Friday, June 02, 2006

Is It Time for a New Kind of Mutual Fund?

Corporate chicanery lately seems to know no bounds. The Cunning Realist.

I think it was NPR that had an article a few months back regarding the issue. That article traced this increase in corporate chicanery to mutual funds. It went something like this:

As "normal" people began dumping x% of their pay into mutual funds, they hoped that they could just ignore the funds until they were ready for retirement.

The financial industry has had a field day with this. For them, the less attention people payed to these huge sums of money, the better. Even if individuals wanted to dump a stock because of board misdeeds, they often own the company as part of a mutual fund and not an independent stock.

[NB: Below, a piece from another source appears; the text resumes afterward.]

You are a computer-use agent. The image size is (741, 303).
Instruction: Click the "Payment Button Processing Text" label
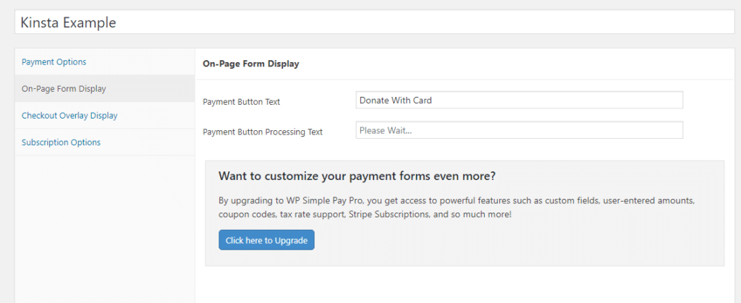263,132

So here's my idea: How about the best of both worlds? I propose a mutual fund that provides investors with a web-based interface that allows them to choose which stocks in the fund they do not want their funds invested in.

I know, the whole point of a mutual fund is that you hire someone else to cover these details for you. As we have seen above, there are shortcomings to this arrangement.

What if, as a Humbug Mutual Fund owner, I could log onto the HMF site and see a list of all companies that are currently owned by the fund. If Company X had really peeved me by giving their CEO a fat bonus while grinding up impoverished children in Africa to add as a main ingredient in their product, I could go to the HMF site, click the button next to 'Company X' and vote that my "share" of Company X holdings should be liquidated and reinvested in the other remaining companies.

Yes, I know, this is a childish view that is impractical to implement and ignores the practicalities of modern mutual funds and how they work. But how many people would dump money in the fund if someone were to get it to work? I know I would.

The ultimate Socially Responsible mutual fund.